Passage given —
##############################

The new attempt to break the naval blockade of Gaza comes six weeks after the Israeli navy's lethal interception of a flotilla, in which nine Turkish activists were killed. The assault prompted a wave of international condemnation and resulted in Israel agreeing to ease its blockade of Gaza.
However, it is strictly maintaining its sea blockade, saying it fears that any relaxation could lead to arms being shipped to militants in Gaza.
The Amalthea's captain was quoted as saying: "I haven't received any instructions to change the ship's original course. I am sailing to Gaza." The crew were expecting to reach Gaza on Wednesday.
"We hope the Israelis will not ban the ship from entering the port of Gaza," Youssef Sawani, director of the Libyan charity organising the trip, told Reuters.
"If they decide to do so we have no means to object to that. This is a peaceful mission. Our sole goal and intention is to have the goods delivered to those who need it. It is not to make an event or a show in high seas."
Israel has made intense diplomatic efforts to ensure the Amalthea does not approach Gaza.
Greece, from where the boat sailed, Moldova, under whose flag the boat is operating, and Egypt all agreed the Amalthea should be directed to El-Arish in Egypt, where its cargo would be unloaded, inspected and transferred to Gaza, Israeli officials said.
Gabriela Shalev, Israel's ambassador to the United Nations, wrote to the secretary general Ban Ki-moon, saying: "This mission is completely unwarranted ... We are deeply concerned that the true nature of its actions remains dubious."
She urged the international community to exert influence on Libya "to prevent the ship from departing to the Gaza Strip".
A spokesman for the Israeli foreign ministry said: "We are concerned about another political provocation. Libya is not a country that is heading efforts to protect human rights."
Israel claims it has the right under international law to prevent ships violating its naval blockade on Gaza.
The Israeli military is keen to avoid another confrontation at sea. "Everyone hopes this will be dealt with diplomatically," a spokesman said.
An investigation into the 31 May assault on the flotilla, commissioned by the Israeli military, has been completed and non-classified excerpts are expected to be made public this week.
The inquiry, which was restricted to examining the military preparations for dealing with the flotilla, is expected to be critical of intelligence, planning and co-ordination.
A broader investigation, the Turkel commission – instigated by the Israeli government – has begun examining the circumstances surrounding the flotilla's interception, although it is not expected to report for several months.
Postmortems into the nine activists killed on board the Turkish ship, the Mavi Marmara, may be published this week. Initial reports suggested that some of the dead had multiple gunshot wounds.

##############################

Listed records —
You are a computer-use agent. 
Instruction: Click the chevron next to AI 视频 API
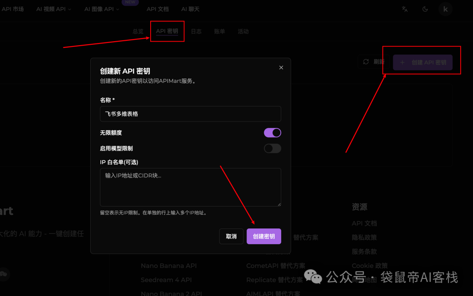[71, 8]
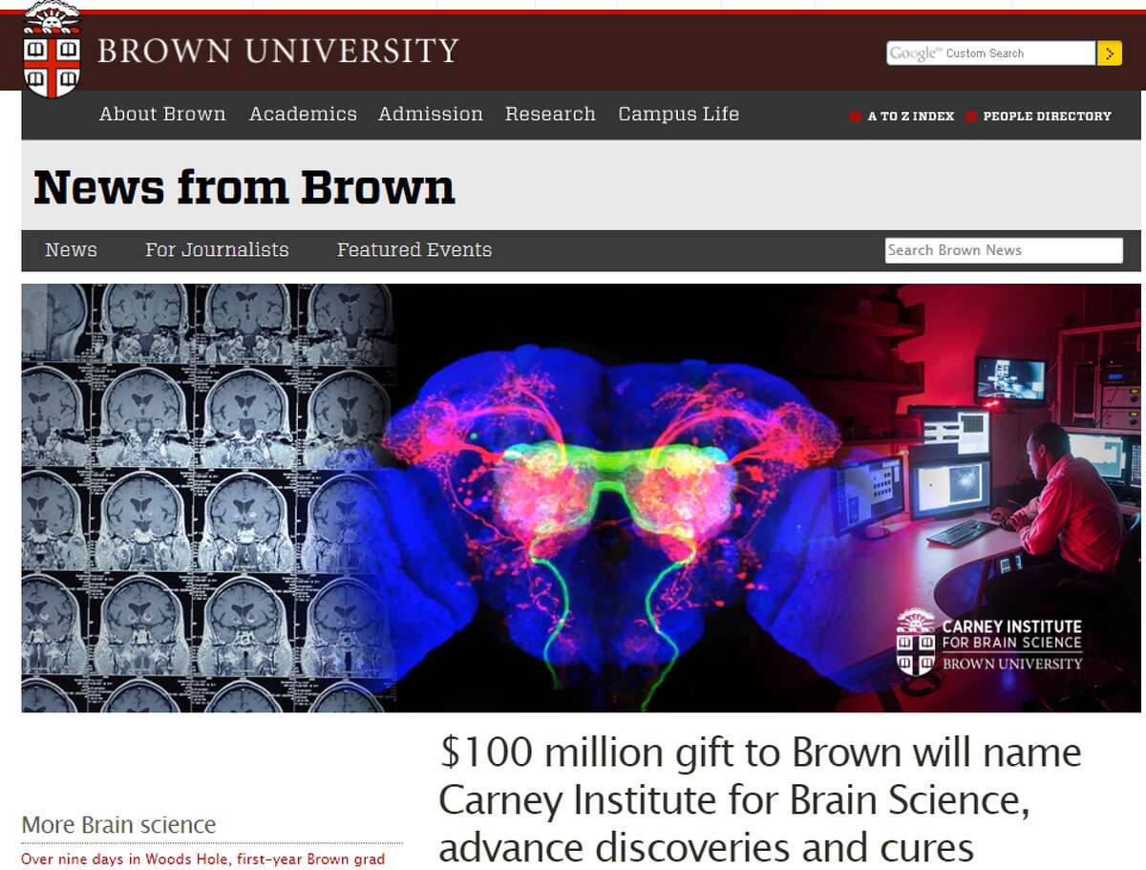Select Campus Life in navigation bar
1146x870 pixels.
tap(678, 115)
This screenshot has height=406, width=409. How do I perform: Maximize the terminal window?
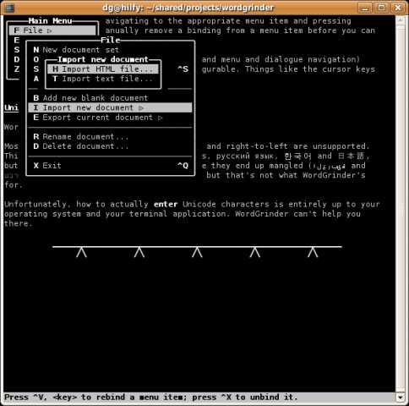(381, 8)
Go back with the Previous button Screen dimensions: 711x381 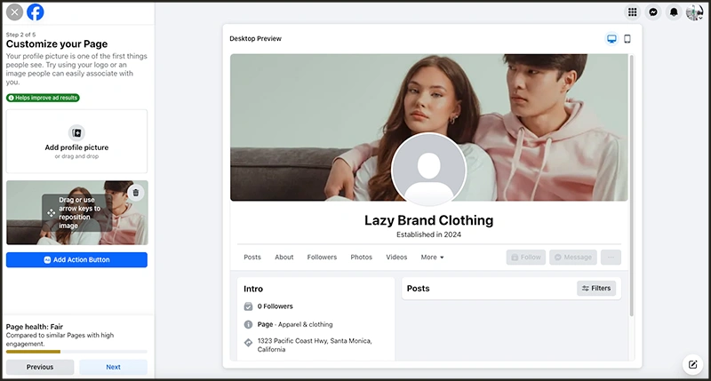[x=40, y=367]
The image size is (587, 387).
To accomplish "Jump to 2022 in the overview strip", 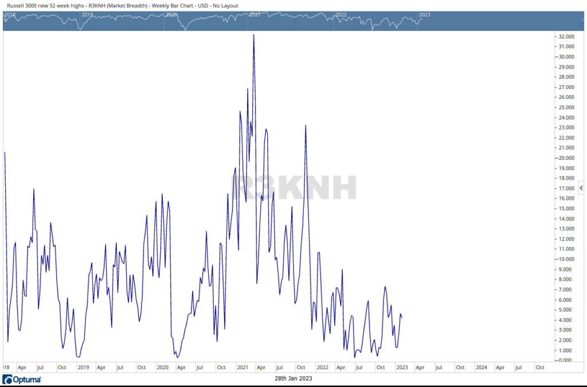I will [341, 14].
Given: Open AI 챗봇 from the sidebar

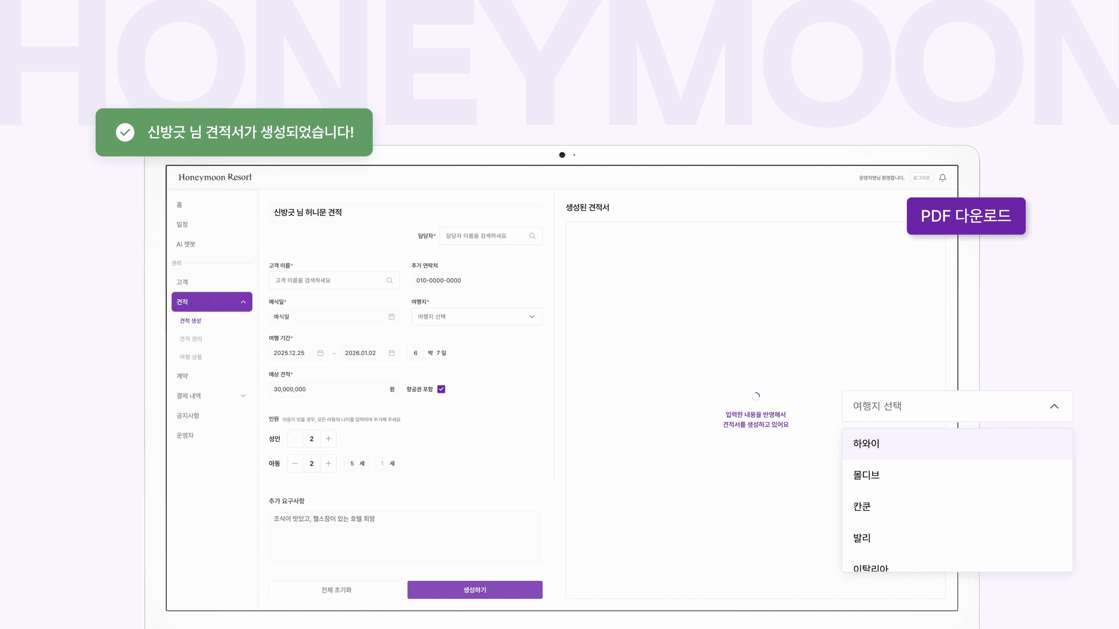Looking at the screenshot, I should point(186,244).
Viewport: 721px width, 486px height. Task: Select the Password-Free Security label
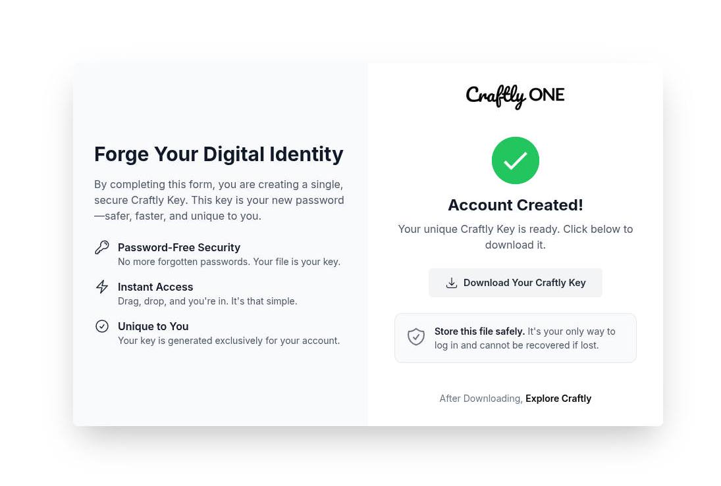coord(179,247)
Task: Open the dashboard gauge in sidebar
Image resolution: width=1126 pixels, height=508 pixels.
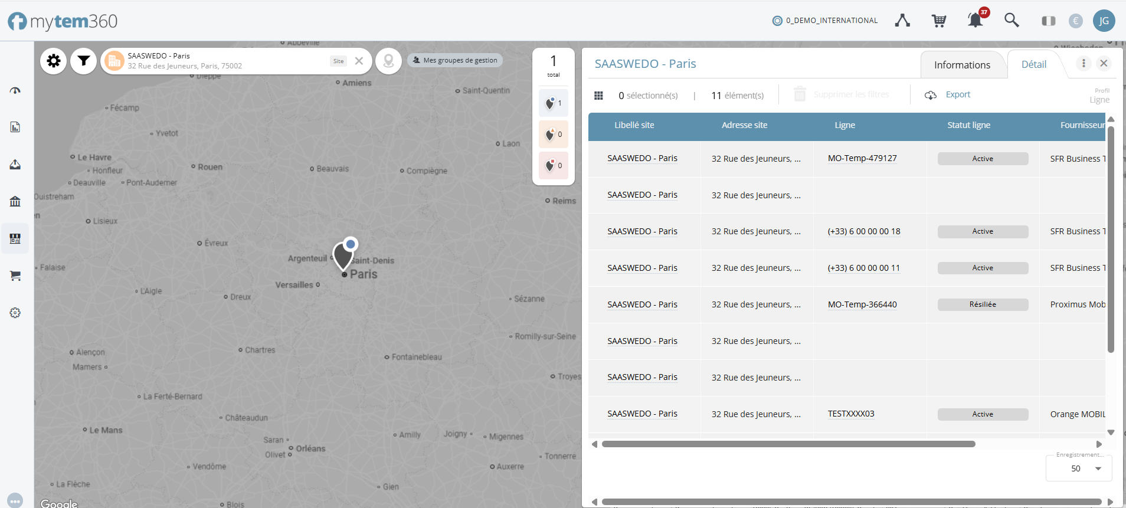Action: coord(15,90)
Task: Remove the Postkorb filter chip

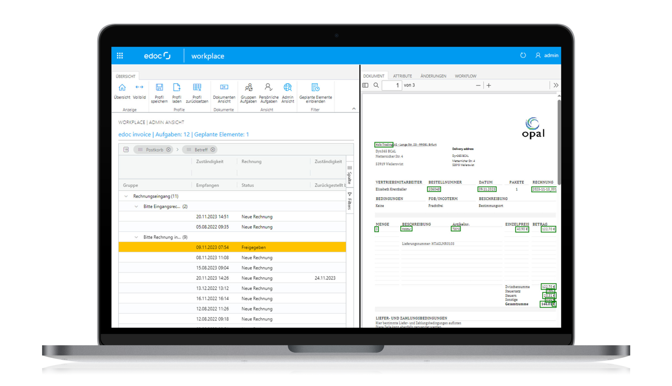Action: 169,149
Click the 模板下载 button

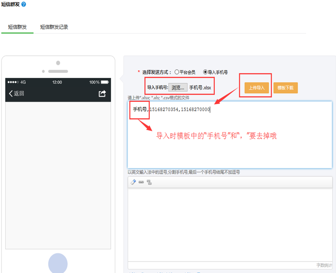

##############################

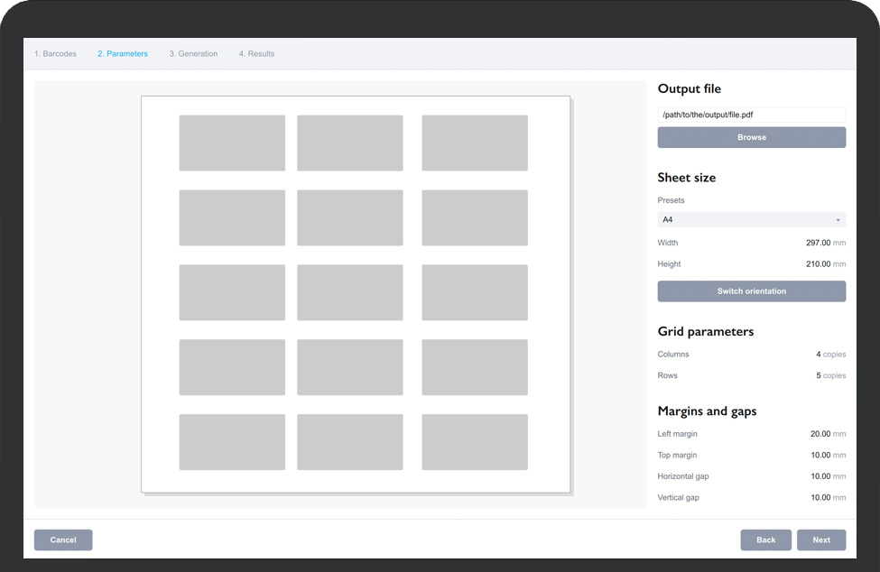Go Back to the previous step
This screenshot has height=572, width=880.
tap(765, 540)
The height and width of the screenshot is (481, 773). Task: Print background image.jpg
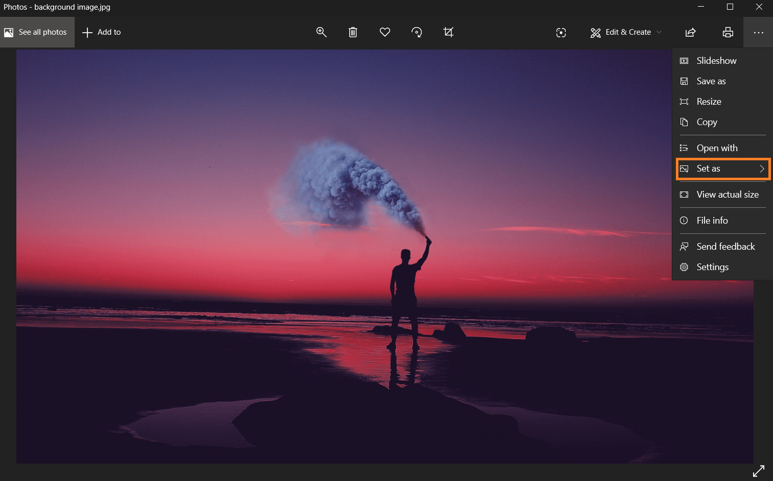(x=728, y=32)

##############################

Set of tasks —
a - Using the article on the Gaza blockade, decide whether each statement agrees with it: (i) Nine Turkish activists were killed in the earlier interception of a flotilla. (ii) The Amalthea is operating under the Greek flag. (iii) The Turkel commission is expected to report within days. For each, answer yes or no and quote the deciding words of the article.
b - Reproduce word for word the part of the article on the Gaza blockade starting at "She urged the" and ending at "public this week.".
The lines play no part in the work here.

In response —
a -
(i) Yes: "in which nine Turkish activists were killed"
(ii) No: "Moldova, under whose flag the boat is operating"
(iii) No: "it is not expected to report for several months"

b -
She urged the international community to exert influence on Libya "to prevent the ship from departing to the Gaza Strip".
A spokesman for the Israeli foreign ministry said: "We are concerned about another political provocation. Libya is not a country that is heading efforts to protect human rights."
Israel claims it has the right under international law to prevent ships violating its naval blockade on Gaza.
The Israeli military is keen to avoid another confrontation at sea. "Everyone hopes this will be dealt with diplomatically," a spokesman said.
An investigation into the 31 May assault on the flotilla, commissioned by the Israeli military, has been completed and non-classified excerpts are expected to be made public this week.